Prompt: Once the data has been read, print it back in full, exactly.

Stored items

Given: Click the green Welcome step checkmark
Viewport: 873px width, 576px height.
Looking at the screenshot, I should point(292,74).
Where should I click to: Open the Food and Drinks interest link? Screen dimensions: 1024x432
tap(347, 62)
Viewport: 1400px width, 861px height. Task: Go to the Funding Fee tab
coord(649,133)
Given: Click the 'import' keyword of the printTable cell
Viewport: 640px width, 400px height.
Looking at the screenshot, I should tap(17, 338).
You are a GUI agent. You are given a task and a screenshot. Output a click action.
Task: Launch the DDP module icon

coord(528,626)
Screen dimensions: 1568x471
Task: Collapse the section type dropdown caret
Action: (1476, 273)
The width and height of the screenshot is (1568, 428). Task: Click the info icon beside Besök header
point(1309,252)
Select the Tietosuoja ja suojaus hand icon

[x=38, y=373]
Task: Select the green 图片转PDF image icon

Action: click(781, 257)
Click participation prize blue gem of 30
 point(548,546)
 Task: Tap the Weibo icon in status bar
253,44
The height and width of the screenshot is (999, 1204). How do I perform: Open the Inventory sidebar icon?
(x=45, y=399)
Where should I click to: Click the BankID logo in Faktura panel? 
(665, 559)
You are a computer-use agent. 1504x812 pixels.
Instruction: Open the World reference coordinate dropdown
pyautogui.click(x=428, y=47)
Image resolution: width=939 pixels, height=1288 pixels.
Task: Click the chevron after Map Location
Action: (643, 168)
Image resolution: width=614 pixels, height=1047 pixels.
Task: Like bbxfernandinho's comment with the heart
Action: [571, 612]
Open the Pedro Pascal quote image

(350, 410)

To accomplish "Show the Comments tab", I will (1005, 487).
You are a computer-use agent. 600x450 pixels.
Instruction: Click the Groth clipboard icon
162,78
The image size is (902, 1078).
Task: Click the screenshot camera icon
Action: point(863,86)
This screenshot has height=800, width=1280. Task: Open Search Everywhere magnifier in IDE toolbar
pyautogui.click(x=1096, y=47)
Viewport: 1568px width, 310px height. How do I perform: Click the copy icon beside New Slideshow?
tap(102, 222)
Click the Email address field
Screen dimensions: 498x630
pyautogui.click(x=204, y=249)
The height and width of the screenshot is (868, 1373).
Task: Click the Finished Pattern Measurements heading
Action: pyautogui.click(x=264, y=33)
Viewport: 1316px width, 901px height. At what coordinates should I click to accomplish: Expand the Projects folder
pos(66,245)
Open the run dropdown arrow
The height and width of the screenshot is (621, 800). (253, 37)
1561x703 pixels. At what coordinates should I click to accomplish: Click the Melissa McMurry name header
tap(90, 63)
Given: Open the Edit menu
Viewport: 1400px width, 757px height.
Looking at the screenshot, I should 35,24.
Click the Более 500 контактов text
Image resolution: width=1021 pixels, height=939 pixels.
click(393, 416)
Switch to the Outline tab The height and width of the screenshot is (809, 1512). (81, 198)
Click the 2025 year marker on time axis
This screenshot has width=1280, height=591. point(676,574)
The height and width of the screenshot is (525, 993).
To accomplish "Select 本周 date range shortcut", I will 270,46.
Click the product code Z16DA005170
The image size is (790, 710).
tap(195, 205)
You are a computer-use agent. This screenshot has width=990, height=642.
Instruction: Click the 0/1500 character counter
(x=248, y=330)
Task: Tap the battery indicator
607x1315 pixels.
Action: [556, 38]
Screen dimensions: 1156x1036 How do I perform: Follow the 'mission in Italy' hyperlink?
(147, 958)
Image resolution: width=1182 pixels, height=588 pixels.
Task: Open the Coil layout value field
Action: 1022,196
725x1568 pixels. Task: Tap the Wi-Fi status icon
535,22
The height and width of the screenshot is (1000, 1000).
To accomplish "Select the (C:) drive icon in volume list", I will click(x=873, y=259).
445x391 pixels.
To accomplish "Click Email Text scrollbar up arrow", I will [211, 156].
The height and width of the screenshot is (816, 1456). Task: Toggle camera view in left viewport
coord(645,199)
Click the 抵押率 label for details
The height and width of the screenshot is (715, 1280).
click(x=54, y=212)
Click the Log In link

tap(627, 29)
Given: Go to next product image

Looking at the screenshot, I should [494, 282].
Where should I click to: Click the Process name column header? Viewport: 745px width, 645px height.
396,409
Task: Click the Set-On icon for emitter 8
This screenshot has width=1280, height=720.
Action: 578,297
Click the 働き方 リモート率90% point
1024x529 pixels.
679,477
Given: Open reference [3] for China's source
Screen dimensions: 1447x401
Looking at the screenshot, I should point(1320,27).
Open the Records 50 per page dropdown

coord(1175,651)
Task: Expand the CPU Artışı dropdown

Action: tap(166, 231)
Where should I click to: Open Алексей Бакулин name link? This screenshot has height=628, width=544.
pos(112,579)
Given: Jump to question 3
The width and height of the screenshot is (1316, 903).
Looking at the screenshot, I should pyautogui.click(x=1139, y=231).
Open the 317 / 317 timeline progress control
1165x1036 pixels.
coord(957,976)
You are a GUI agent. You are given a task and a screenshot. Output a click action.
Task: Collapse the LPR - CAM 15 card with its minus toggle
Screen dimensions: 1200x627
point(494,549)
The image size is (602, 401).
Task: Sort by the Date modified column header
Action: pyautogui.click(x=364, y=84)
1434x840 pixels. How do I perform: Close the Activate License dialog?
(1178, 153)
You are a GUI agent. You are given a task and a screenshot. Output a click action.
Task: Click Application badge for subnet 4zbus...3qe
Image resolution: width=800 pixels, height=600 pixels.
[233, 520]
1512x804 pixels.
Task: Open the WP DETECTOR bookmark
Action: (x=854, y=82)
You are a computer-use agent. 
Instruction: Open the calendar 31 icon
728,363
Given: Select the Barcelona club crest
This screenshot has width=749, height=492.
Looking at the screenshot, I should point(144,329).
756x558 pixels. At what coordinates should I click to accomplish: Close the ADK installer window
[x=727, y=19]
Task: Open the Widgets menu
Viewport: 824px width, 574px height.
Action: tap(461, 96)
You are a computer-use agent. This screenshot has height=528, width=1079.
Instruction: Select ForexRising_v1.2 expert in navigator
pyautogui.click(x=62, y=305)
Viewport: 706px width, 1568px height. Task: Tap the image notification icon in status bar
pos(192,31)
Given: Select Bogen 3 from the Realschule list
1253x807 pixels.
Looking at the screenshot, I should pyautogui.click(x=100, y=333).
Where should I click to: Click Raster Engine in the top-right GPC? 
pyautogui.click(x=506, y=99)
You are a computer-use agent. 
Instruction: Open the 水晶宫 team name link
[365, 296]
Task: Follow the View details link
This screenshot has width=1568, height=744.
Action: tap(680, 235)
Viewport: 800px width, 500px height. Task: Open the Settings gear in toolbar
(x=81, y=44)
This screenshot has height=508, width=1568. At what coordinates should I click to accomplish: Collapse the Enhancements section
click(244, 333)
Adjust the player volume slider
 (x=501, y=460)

Exercise result:
Given: Click the green Welcome step checkmark
Viewport: 873px width, 576px height.
Looking at the screenshot, I should point(292,74).
Where should I click to: Open the Food and Drinks interest link? Screen dimensions: 1024x432
tap(347, 62)
Viewport: 1400px width, 861px height. Task: Go to the Funding Fee tab
coord(649,133)
Given: Click the 'import' keyword of the printTable cell
Viewport: 640px width, 400px height.
Looking at the screenshot, I should tap(17, 338).
You are a GUI agent. You are given a task and a screenshot. Output a click action.
Task: Launch the DDP module icon

coord(528,626)
Screen dimensions: 1568x471
Task: Collapse the section type dropdown caret
Action: (1476, 273)
The width and height of the screenshot is (1568, 428). Task: Click the info icon beside Besök header
point(1309,252)
Select the Tietosuoja ja suojaus hand icon

[x=38, y=373]
Task: Select the green 图片转PDF image icon

Action: click(781, 257)
Click participation prize blue gem of 30
 point(548,546)
 Task: Tap the Weibo icon in status bar
253,44
The height and width of the screenshot is (999, 1204). How do I perform: Open the Inventory sidebar icon?
(x=45, y=399)
Where should I click to: Click the BankID logo in Faktura panel? 
(665, 559)
You are a computer-use agent. 1504x812 pixels.
Instruction: Open the World reference coordinate dropdown
pyautogui.click(x=428, y=47)
Image resolution: width=939 pixels, height=1288 pixels.
Task: Click the chevron after Map Location
Action: (643, 168)
Image resolution: width=614 pixels, height=1047 pixels.
Task: Like bbxfernandinho's comment with the heart
Action: [571, 612]
Open the Pedro Pascal quote image

(350, 410)

To accomplish "Show the Comments tab", I will (1005, 487).
You are a computer-use agent. 600x450 pixels.
Instruction: Click the Groth clipboard icon
162,78
The image size is (902, 1078).
Task: Click the screenshot camera icon
Action: point(863,86)
This screenshot has height=800, width=1280. Task: Open Search Everywhere magnifier in IDE toolbar
pyautogui.click(x=1096, y=47)
Viewport: 1568px width, 310px height. How do I perform: Click the copy icon beside New Slideshow?
tap(102, 222)
Click the Email address field
Screen dimensions: 498x630
pyautogui.click(x=204, y=249)
The height and width of the screenshot is (868, 1373).
Task: Click the Finished Pattern Measurements heading
Action: pyautogui.click(x=264, y=33)
Viewport: 1316px width, 901px height. At what coordinates should I click to accomplish: Expand the Projects folder
pos(66,245)
Open the run dropdown arrow
The height and width of the screenshot is (621, 800). (253, 37)
1561x703 pixels. At what coordinates should I click to accomplish: Click the Melissa McMurry name header
tap(90, 63)
Given: Open the Edit menu
Viewport: 1400px width, 757px height.
Looking at the screenshot, I should 35,24.
Click the Более 500 контактов text
Image resolution: width=1021 pixels, height=939 pixels.
click(393, 416)
Switch to the Outline tab The height and width of the screenshot is (809, 1512). (81, 198)
Click the 2025 year marker on time axis
This screenshot has width=1280, height=591. point(676,574)
The height and width of the screenshot is (525, 993).
To accomplish "Select 本周 date range shortcut", I will 270,46.
Click the product code Z16DA005170
The image size is (790, 710).
tap(195, 205)
You are a computer-use agent. This screenshot has width=990, height=642.
Instruction: Click the 0/1500 character counter
(x=248, y=330)
Task: Tap the battery indicator
607x1315 pixels.
Action: [556, 38]
Screen dimensions: 1156x1036 How do I perform: Follow the 'mission in Italy' hyperlink?
(147, 958)
Image resolution: width=1182 pixels, height=588 pixels.
Task: Open the Coil layout value field
Action: 1022,196
725x1568 pixels. Task: Tap the Wi-Fi status icon
535,22
The height and width of the screenshot is (1000, 1000).
To accomplish "Select the (C:) drive icon in volume list", I will click(x=873, y=259).
445x391 pixels.
To accomplish "Click Email Text scrollbar up arrow", I will [211, 156].
The height and width of the screenshot is (816, 1456). Task: Toggle camera view in left viewport
coord(645,199)
Click the 抵押率 label for details
The height and width of the screenshot is (715, 1280).
click(x=54, y=212)
Click the Log In link

tap(627, 29)
Given: Go to next product image

Looking at the screenshot, I should [494, 282].
Where should I click to: Click the Process name column header? Viewport: 745px width, 645px height.
396,409
Task: Click the Set-On icon for emitter 8
This screenshot has width=1280, height=720.
Action: 578,297
Click the 働き方 リモート率90% point
1024x529 pixels.
679,477
Given: Open reference [3] for China's source
Screen dimensions: 1447x401
Looking at the screenshot, I should point(1320,27).
Open the Records 50 per page dropdown

coord(1175,651)
Task: Expand the CPU Artışı dropdown

Action: tap(166, 231)
Where should I click to: Open Алексей Бакулин name link? This screenshot has height=628, width=544.
pos(112,579)
Given: Jump to question 3
The width and height of the screenshot is (1316, 903).
Looking at the screenshot, I should pyautogui.click(x=1139, y=231).
Open the 317 / 317 timeline progress control
1165x1036 pixels.
coord(957,976)
You are a GUI agent. You are given a task and a screenshot. Output a click action.
Task: Collapse the LPR - CAM 15 card with its minus toggle
Screen dimensions: 1200x627
point(494,549)
The image size is (602, 401).
Task: Sort by the Date modified column header
Action: pyautogui.click(x=364, y=84)
1434x840 pixels. How do I perform: Close the Activate License dialog?
(1178, 153)
You are a GUI agent. You are given a task and a screenshot. Output a click action.
Task: Click Application badge for subnet 4zbus...3qe
Image resolution: width=800 pixels, height=600 pixels.
[233, 520]
1512x804 pixels.
Task: Open the WP DETECTOR bookmark
Action: (x=854, y=82)
You are a computer-use agent. 
Instruction: Open the calendar 31 icon
728,363
Given: Select the Barcelona club crest
This screenshot has width=749, height=492.
Looking at the screenshot, I should point(144,329).
756x558 pixels. At what coordinates should I click to accomplish: Close the ADK installer window
[x=727, y=19]
Task: Open the Widgets menu
Viewport: 824px width, 574px height.
Action: tap(461, 96)
You are a computer-use agent. This screenshot has height=528, width=1079.
Instruction: Select ForexRising_v1.2 expert in navigator
pyautogui.click(x=62, y=305)
Viewport: 706px width, 1568px height. Task: Tap the image notification icon in status bar
pos(192,31)
Given: Select Bogen 3 from the Realschule list
1253x807 pixels.
Looking at the screenshot, I should pyautogui.click(x=100, y=333).
Where should I click to: Click Raster Engine in the top-right GPC? 
pyautogui.click(x=506, y=99)
You are a computer-use agent. 
Instruction: Open the 水晶宫 team name link
[365, 296]
Task: Follow the View details link
This screenshot has width=1568, height=744.
Action: tap(680, 235)
Viewport: 800px width, 500px height. Task: Open the Settings gear in toolbar
(x=81, y=44)
This screenshot has height=508, width=1568. At what coordinates should I click to accomplish: Collapse the Enhancements section
click(244, 333)
Adjust the player volume slider
 (x=501, y=460)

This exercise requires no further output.